In 2010, state-sponsored cyber espionage adversaries attacked Google, and for the first time in history, a commercial company went public with the information. [2] Before the Google attacks, referred to as Operation Aurora in the press, no commercial company would dare go public with the fact that a cyber adversary had been successful in breaching their network. Common wisdom in the industry at the time was that such an admission would wreck the bottom line of the company by hurting the brand name. But with Google’s public admission and a plethora of state-passed, public breach notification laws on the books that came later [3], it seems that you can’t get through a week of cybersecurity news today without one or two companies announcing they have been breached.
Somewhere between the Google attacks and today, the security vendor community threw up their hands in dismay and declared that it was not possible to prevent bad guys from penetrating our networks. Our only hope, they would say, was to quickly detect them, once they were successful, and eradicate them from the network as soon as possible. The security vendors seemed to declare that threat prevention was dead, and our only hope was detection and mitigation.
That is the dumbest notion I have ever heard.

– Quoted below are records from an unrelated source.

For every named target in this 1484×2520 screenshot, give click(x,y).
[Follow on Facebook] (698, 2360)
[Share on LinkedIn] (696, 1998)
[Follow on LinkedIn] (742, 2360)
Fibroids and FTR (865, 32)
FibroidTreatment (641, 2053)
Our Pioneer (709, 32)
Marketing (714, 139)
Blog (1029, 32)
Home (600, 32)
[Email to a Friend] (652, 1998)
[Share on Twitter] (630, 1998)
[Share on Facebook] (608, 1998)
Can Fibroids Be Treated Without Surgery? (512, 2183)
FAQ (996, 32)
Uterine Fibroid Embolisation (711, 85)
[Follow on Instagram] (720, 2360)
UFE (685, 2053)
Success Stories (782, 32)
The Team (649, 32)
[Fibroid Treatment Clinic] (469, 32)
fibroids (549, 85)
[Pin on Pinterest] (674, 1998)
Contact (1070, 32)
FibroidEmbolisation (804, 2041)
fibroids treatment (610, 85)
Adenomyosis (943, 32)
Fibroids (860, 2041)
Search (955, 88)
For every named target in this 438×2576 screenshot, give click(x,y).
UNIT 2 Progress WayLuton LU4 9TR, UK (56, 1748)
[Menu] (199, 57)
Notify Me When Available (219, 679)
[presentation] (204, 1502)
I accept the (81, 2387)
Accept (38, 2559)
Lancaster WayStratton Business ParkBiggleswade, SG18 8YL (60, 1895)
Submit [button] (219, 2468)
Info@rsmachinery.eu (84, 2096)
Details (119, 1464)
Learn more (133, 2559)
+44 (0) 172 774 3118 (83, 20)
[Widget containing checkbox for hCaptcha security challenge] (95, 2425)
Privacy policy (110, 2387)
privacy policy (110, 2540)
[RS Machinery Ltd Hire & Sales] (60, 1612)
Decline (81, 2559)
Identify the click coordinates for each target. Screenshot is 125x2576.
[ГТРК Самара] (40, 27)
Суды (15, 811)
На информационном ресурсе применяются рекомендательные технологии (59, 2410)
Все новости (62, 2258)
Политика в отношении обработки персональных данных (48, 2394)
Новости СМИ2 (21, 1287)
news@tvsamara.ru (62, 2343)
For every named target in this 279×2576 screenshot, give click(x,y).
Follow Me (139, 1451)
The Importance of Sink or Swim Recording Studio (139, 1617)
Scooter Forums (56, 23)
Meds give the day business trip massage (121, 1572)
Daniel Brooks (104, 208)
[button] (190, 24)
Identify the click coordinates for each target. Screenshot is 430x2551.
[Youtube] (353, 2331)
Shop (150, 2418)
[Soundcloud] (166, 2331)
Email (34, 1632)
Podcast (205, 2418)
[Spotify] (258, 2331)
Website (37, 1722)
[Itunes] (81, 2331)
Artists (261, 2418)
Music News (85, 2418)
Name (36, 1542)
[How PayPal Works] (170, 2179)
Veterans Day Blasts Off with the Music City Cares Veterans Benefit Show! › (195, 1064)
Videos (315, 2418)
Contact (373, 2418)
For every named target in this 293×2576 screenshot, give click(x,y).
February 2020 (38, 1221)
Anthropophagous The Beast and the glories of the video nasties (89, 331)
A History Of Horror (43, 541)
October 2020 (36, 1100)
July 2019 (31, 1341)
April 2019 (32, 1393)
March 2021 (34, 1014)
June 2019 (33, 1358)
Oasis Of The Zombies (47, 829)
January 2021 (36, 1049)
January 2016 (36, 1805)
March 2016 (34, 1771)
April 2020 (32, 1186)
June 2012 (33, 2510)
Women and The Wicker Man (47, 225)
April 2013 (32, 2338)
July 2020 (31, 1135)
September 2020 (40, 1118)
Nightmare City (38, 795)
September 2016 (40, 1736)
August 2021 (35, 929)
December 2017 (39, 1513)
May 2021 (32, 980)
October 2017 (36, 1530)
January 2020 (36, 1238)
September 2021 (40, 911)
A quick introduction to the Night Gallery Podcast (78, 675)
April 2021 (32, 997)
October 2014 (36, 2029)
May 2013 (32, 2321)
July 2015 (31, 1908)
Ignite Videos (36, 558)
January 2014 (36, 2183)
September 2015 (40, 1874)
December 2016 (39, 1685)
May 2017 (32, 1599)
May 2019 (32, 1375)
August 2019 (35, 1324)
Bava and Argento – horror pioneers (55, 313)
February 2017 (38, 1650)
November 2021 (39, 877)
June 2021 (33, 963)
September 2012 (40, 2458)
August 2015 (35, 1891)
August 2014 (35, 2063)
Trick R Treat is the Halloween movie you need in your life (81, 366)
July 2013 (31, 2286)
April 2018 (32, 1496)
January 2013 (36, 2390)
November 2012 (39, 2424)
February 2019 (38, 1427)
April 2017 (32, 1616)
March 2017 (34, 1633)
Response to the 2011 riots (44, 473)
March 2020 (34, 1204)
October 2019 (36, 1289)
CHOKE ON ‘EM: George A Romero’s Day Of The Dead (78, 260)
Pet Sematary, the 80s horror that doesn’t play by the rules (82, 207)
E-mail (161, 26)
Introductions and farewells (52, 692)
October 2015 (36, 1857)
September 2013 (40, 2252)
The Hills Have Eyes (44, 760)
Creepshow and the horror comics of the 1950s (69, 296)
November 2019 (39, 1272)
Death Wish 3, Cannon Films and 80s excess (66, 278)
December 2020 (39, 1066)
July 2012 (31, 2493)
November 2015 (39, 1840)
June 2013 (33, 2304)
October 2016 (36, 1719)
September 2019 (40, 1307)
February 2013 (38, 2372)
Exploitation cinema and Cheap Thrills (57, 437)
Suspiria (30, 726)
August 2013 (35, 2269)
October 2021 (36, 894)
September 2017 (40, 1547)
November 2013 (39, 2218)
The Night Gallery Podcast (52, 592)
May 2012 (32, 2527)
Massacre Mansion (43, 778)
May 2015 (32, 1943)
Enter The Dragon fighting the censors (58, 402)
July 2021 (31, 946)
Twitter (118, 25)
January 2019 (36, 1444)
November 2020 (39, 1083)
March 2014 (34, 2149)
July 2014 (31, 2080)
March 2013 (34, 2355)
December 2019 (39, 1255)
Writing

Threat Prevention as a Rediscovered Innovation
We can absolutely stop most of the known badness that black hat adversaries throw at our networks. We can’t stop all of it, for sure, but we can stop most of it. As a network defender, why would you leave that option off the table to simply rely on a detection and mitigation strategy? That obvious question has started to pop up on the radar of many network defenders whom I have talked to this year.
My CTO, Nir Zuk, is fond of saying that, if you are okay with the idea that some adversary will steal your most precious secrets right out from under your very noses, and your risk mitigation plan involves noticing that they were there after they are gone, then you should probably consider another line of work. [4] And he is absolutely right. When you say it out loud like that, you realize how crazy that sounds.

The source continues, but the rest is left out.